Every line in the records below that holds the word "computer" is to be copied.

◇ ◇ ◇ ◇

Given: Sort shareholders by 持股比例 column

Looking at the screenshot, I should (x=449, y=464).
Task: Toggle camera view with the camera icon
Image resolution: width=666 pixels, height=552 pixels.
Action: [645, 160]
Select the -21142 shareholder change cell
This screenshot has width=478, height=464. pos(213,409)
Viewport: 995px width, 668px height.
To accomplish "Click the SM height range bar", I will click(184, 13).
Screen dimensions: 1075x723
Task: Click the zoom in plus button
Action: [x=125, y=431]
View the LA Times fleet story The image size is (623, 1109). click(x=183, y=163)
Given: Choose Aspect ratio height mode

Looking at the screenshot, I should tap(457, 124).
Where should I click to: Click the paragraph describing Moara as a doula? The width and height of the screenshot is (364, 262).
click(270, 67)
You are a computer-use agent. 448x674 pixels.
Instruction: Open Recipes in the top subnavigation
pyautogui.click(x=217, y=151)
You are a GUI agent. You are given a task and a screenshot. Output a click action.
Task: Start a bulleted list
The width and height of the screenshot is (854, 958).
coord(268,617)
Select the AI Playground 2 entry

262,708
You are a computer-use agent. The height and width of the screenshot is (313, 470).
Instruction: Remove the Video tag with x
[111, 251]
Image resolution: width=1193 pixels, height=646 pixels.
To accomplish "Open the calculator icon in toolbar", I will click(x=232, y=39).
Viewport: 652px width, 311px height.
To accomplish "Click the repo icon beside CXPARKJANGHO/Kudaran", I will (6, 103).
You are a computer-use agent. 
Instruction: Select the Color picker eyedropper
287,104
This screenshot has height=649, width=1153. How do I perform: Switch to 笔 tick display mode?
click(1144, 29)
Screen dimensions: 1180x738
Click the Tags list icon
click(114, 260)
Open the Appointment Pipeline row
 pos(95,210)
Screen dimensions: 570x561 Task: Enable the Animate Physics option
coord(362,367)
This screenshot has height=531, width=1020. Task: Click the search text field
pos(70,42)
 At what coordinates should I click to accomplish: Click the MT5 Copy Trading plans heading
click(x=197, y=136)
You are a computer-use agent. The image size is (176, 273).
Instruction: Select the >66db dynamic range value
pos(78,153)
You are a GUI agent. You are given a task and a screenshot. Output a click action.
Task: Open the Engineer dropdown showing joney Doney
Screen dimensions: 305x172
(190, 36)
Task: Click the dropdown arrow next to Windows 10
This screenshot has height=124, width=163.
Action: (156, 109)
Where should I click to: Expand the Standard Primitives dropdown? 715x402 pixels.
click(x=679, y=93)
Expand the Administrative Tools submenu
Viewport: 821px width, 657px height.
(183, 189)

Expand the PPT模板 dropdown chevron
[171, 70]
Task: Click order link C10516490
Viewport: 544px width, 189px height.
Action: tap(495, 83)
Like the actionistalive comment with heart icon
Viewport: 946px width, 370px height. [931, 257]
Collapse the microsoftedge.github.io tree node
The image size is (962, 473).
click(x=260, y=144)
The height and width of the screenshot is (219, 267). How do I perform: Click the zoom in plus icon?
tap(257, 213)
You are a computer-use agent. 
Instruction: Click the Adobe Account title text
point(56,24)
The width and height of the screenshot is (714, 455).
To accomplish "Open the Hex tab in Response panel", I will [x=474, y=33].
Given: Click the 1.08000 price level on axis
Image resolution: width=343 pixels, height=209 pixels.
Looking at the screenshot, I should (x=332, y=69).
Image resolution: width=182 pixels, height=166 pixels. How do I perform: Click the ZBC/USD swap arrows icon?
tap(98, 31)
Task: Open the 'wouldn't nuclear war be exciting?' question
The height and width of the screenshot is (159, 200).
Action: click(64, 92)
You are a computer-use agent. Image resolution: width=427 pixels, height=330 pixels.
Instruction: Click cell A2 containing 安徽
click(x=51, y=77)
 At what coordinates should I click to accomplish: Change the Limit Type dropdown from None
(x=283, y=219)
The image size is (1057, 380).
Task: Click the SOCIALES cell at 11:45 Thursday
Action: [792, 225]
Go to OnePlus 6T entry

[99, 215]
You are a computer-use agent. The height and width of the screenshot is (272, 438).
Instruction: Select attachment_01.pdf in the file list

◇ ◇ ◇ ◇

■ Completed task ■
You are a computer-use agent. 448x674 pixels.
You are a computer-use agent. The height and width of the screenshot is (313, 470).
You are a computer-use agent. 
You are a computer-use agent. The image size is (176, 273).
You are a computer-use agent. 
You are a computer-use agent. Image resolution: width=427 pixels, height=330 pixels.
You are a computer-use agent. The height and width of the screenshot is (272, 438).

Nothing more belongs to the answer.